TASK PROMPT: Repeat the following rows word for word, but leave out the pictures.

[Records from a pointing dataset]
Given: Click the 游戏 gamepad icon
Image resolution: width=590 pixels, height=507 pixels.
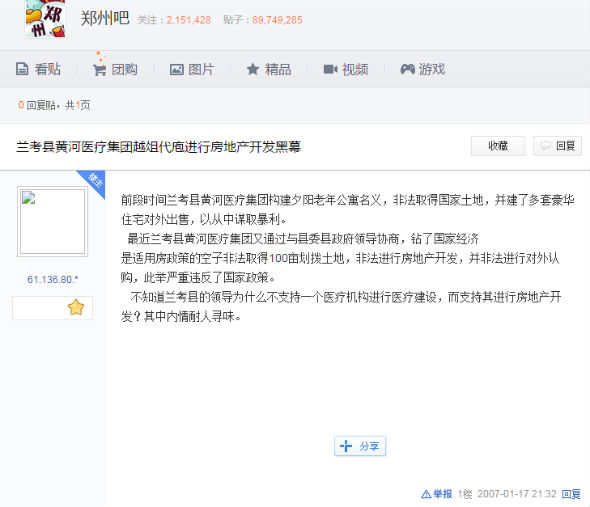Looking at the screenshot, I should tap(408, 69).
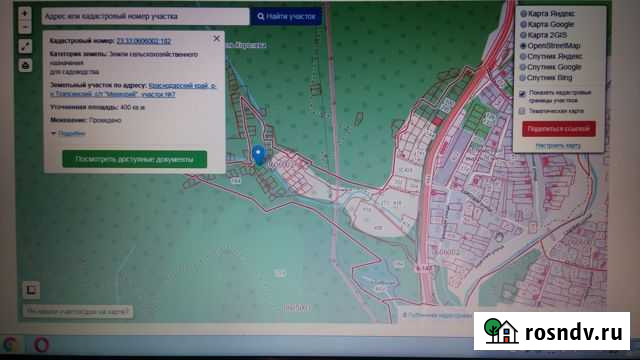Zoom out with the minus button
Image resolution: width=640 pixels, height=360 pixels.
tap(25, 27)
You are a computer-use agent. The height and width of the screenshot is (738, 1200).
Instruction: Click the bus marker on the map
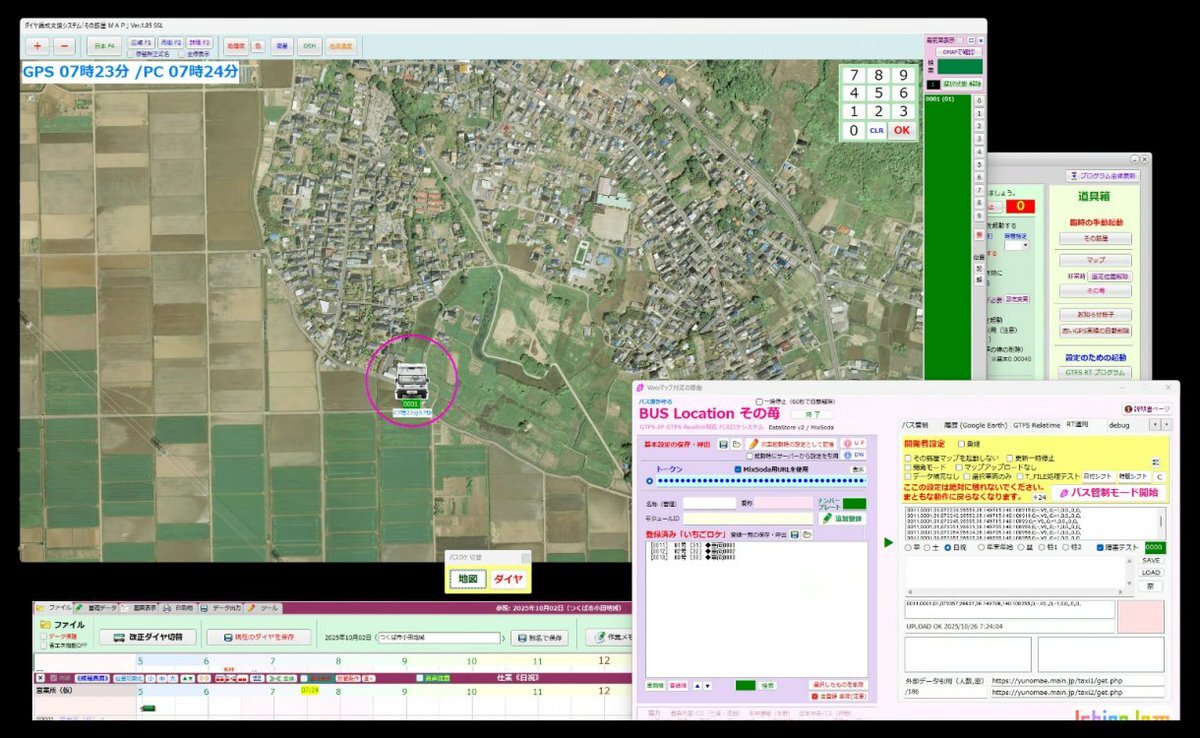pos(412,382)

RESPONSE:
Given: Click the 游戏 gamepad icon
Image resolution: width=590 pixels, height=507 pixels.
Looking at the screenshot, I should tap(408, 69).
Zoom out with the minus button
Image resolution: width=640 pixels, height=360 pixels.
tap(25, 27)
You are a computer-use agent. The height and width of the screenshot is (738, 1200).
Instruction: Click the bus marker on the map
pos(412,382)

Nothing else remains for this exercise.